Spec for spec, you're really left with only two contenders: the A510, which costs $50 more, or Transformer Pad TF300. Shoppers hell-bent on heavy multimedia consumption should probably stick with what Acer's selling, if only for the phenomenal performance of that 9,800mAh battery. Android purists and folks intrigued by the idea of a laptop replacement, on the other hand, might want to jump on ASUS' bandwagon.

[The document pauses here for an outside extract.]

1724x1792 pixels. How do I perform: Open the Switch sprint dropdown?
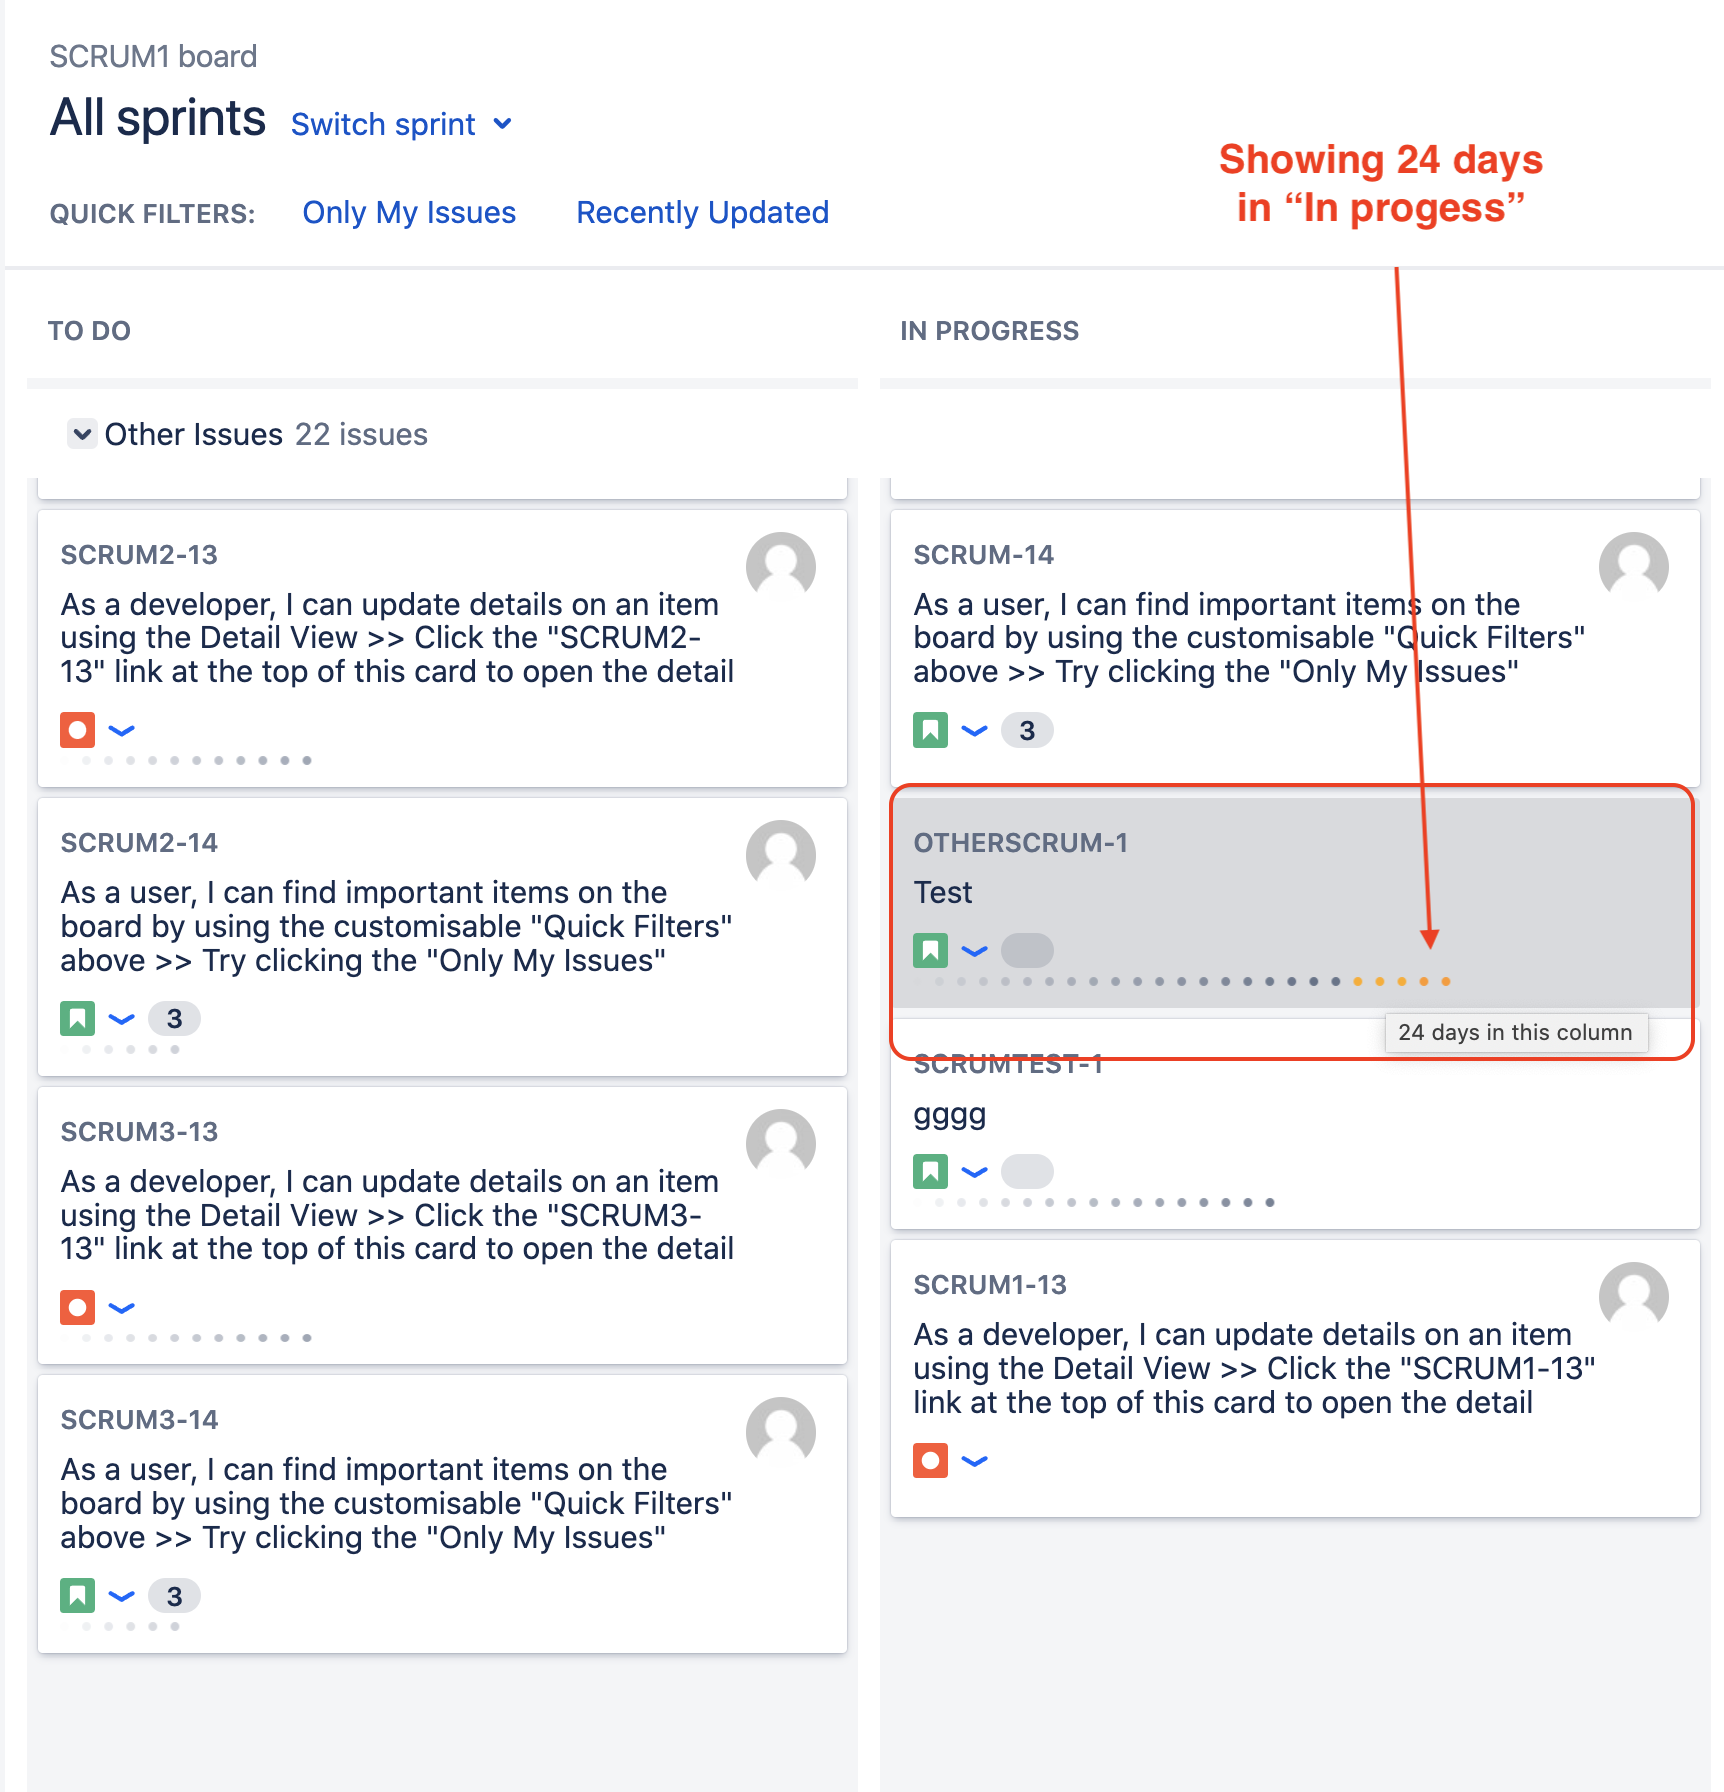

We can still hear the echoes of NVIDIA's CEO teasing the prospect of $300 Tegra 3 tablets, but while the promise of that affordable future isn't quite a reality yet, impatient consumers eyeing quad-core performance have a readily available option: the Iconia Tab A510. Acer's succeeded in building a superb Android 4.0 tablet, and it's one consumers with a penchant for media consumption might want to consider. Alright, so it isn't the immaculate Tegra 3 conception Acer (or NVIDIA) might've wanted it to be, prone as it is to brief software fits, though we'll confess we've noticed similar bumps on the similarly priced ASUS Transformer Pad TF300, as well as the dual-core Samsung Galaxy Tab 2 10.1. So should those stifled hiccups enough to put you off the A510's Olympic-branded trail? They shouldn't. With its bleeding-edge quad-core performance, exceptional battery life and all the benefits of Ice Cream Sandwich, this is a 10-incher worth its slightly heavier weight. For those of you intrigued by the idea of a tablet that can also double as a netbook replacement, we still heartily recommend the well-performing, reasonably priced Transformer TF300. But if you're willing to invest in a dependable tablet and it's exceptional battery life that you're after, those $450 bucks stop here.